Could you copy out each of the entries below word for word, without changing a single line?

[Dataset extract]:
+--
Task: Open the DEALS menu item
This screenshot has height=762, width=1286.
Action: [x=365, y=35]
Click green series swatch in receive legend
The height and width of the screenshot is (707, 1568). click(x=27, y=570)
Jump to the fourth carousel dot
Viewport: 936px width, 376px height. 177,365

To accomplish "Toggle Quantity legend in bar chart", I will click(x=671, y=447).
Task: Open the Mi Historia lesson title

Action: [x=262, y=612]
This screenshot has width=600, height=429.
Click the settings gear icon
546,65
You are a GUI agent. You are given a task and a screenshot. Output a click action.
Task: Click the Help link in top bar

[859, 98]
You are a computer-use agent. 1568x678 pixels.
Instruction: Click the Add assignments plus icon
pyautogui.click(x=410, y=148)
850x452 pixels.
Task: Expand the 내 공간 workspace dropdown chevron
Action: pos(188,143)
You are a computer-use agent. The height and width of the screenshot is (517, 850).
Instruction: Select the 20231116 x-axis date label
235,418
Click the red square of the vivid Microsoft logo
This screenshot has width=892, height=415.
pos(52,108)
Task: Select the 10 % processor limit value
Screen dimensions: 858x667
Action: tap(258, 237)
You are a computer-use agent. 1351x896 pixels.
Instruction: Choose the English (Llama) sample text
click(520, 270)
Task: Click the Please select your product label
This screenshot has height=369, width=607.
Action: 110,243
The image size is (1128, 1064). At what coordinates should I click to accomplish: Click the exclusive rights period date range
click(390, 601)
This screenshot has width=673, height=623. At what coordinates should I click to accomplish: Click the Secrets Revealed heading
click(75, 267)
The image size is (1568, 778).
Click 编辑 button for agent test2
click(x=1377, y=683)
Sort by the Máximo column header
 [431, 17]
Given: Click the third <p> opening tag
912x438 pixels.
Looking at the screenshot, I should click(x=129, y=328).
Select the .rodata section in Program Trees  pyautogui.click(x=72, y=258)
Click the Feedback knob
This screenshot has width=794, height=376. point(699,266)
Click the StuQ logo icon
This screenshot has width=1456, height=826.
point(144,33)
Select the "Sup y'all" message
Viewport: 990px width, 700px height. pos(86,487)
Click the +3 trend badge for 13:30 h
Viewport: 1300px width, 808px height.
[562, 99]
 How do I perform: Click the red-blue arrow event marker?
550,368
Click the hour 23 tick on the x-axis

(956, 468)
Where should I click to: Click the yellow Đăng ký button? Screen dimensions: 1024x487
+--
[Problem solution]:
Task: Open the DEALS menu item
This screenshot has height=762, width=1286.
Action: [x=365, y=35]
Click green series swatch in receive legend
The height and width of the screenshot is (707, 1568). click(x=27, y=570)
Jump to the fourth carousel dot
Viewport: 936px width, 376px height. 177,365

To accomplish "Toggle Quantity legend in bar chart", I will click(x=671, y=447).
Task: Open the Mi Historia lesson title

Action: [x=262, y=612]
This screenshot has width=600, height=429.
Click the settings gear icon
546,65
You are a GUI agent. You are given a task and a screenshot. Output a click action.
Task: Click the Help link in top bar

[859, 98]
You are a computer-use agent. 1568x678 pixels.
Instruction: Click the Add assignments plus icon
pyautogui.click(x=410, y=148)
850x452 pixels.
Task: Expand the 내 공간 workspace dropdown chevron
Action: pos(188,143)
You are a computer-use agent. The height and width of the screenshot is (517, 850).
Instruction: Select the 20231116 x-axis date label
235,418
Click the red square of the vivid Microsoft logo
This screenshot has width=892, height=415.
pos(52,108)
Task: Select the 10 % processor limit value
Screen dimensions: 858x667
Action: tap(258, 237)
You are a computer-use agent. 1351x896 pixels.
Instruction: Choose the English (Llama) sample text
click(520, 270)
Task: Click the Please select your product label
This screenshot has height=369, width=607.
Action: 110,243
The image size is (1128, 1064). At what coordinates should I click to accomplish: Click the exclusive rights period date range
click(390, 601)
This screenshot has width=673, height=623. At what coordinates should I click to accomplish: Click the Secrets Revealed heading
click(75, 267)
The image size is (1568, 778).
Click 编辑 button for agent test2
click(x=1377, y=683)
Sort by the Máximo column header
 [431, 17]
Given: Click the third <p> opening tag
912x438 pixels.
Looking at the screenshot, I should click(x=129, y=328).
Select the .rodata section in Program Trees  pyautogui.click(x=72, y=258)
Click the Feedback knob
This screenshot has width=794, height=376. point(699,266)
Click the StuQ logo icon
This screenshot has width=1456, height=826.
point(144,33)
Select the "Sup y'all" message
Viewport: 990px width, 700px height. pos(86,487)
Click the +3 trend badge for 13:30 h
Viewport: 1300px width, 808px height.
[562, 99]
 How do I perform: Click the red-blue arrow event marker?
550,368
Click the hour 23 tick on the x-axis

(956, 468)
Where should I click to: Click the yellow Đăng ký button? Screen dimensions: 1024x487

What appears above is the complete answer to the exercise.